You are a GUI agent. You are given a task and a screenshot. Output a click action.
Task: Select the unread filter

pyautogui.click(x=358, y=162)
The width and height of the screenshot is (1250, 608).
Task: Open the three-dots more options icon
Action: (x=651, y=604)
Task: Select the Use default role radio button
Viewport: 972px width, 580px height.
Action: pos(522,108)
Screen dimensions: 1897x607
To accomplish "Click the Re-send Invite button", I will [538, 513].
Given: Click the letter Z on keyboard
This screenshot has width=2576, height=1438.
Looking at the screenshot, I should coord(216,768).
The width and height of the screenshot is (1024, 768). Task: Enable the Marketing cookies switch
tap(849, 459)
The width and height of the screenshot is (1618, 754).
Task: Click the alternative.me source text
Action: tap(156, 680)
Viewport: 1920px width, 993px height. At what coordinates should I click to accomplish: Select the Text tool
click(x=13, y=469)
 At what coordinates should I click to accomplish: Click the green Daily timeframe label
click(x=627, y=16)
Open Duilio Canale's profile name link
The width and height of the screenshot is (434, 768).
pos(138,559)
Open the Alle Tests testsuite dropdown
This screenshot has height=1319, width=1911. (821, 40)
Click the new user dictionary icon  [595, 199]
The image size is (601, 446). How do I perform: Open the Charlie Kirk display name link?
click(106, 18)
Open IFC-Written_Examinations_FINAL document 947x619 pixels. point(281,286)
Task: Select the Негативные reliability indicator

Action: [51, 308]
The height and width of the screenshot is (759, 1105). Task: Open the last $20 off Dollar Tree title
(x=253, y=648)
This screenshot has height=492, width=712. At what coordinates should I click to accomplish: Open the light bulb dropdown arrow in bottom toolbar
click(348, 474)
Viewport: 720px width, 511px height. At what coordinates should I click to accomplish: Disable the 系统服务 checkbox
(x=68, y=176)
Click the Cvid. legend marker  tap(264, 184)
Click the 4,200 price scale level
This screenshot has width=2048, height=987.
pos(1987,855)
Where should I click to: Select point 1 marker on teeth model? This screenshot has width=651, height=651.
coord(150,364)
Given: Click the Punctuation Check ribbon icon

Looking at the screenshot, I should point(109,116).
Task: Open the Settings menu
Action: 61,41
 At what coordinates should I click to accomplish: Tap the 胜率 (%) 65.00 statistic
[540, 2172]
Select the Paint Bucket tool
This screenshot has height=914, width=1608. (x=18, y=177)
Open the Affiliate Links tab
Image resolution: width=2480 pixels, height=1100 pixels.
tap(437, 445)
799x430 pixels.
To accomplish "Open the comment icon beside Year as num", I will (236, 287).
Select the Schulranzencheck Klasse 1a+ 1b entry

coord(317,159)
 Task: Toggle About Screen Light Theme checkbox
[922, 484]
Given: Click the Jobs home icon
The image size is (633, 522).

☆ ☆ ☆ ☆ ☆

■ **WHAT IS BEING ASKED**:
What you return must be the lines from the line holding "At what coordinates should I click to accomplish: Tap" through the final line of the material, word for word, and nothing more.

■ **WRITTEN RESPONSE**:
 At what coordinates should I click to accomplish: Tap the 胜率 (%) 65.00 statistic
[540, 2172]
Select the Paint Bucket tool
This screenshot has height=914, width=1608. (x=18, y=177)
Open the Affiliate Links tab
Image resolution: width=2480 pixels, height=1100 pixels.
tap(437, 445)
799x430 pixels.
To accomplish "Open the comment icon beside Year as num", I will (236, 287).
Select the Schulranzencheck Klasse 1a+ 1b entry

coord(317,159)
 Task: Toggle About Screen Light Theme checkbox
[922, 484]
Given: Click the Jobs home icon
The image size is (633, 522).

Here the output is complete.